+++ Source records

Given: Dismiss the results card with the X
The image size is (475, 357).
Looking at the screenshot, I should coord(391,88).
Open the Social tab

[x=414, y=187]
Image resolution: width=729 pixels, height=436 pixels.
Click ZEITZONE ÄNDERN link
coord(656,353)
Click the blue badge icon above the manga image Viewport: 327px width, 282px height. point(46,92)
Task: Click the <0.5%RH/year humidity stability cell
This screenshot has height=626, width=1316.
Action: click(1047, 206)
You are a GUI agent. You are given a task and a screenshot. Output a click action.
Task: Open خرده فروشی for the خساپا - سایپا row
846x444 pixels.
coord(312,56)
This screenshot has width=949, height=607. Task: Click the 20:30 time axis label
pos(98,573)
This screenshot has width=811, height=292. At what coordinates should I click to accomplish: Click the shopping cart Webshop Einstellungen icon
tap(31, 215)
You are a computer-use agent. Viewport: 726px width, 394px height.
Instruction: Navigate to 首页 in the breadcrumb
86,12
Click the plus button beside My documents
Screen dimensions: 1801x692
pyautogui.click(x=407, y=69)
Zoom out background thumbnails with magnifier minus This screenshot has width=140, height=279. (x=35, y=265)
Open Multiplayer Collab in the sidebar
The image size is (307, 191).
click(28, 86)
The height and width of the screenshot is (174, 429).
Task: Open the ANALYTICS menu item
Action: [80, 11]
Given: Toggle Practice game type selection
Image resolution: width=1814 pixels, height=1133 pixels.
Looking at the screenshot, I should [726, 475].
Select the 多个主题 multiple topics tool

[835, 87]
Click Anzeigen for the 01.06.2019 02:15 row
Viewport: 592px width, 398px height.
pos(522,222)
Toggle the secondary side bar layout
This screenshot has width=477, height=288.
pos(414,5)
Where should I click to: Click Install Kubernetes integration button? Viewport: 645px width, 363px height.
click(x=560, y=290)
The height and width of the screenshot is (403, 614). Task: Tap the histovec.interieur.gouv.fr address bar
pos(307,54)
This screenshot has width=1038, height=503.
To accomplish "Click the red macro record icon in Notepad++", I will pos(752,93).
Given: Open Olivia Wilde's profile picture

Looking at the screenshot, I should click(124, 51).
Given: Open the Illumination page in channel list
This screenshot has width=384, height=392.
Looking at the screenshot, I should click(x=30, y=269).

++++++

Action item
Beginning from the line that contains "Image resolution: width=1814", give each line again exactly, through the final line of the records.

Answer
Image resolution: width=1814 pixels, height=1133 pixels.
Looking at the screenshot, I should [726, 475].
Select the 多个主题 multiple topics tool

[835, 87]
Click Anzeigen for the 01.06.2019 02:15 row
Viewport: 592px width, 398px height.
pos(522,222)
Toggle the secondary side bar layout
This screenshot has width=477, height=288.
pos(414,5)
Where should I click to: Click Install Kubernetes integration button? Viewport: 645px width, 363px height.
click(x=560, y=290)
The height and width of the screenshot is (403, 614). Task: Tap the histovec.interieur.gouv.fr address bar
pos(307,54)
This screenshot has width=1038, height=503.
To accomplish "Click the red macro record icon in Notepad++", I will pos(752,93).
Given: Open Olivia Wilde's profile picture

Looking at the screenshot, I should click(124, 51).
Given: Open the Illumination page in channel list
This screenshot has width=384, height=392.
Looking at the screenshot, I should click(x=30, y=269).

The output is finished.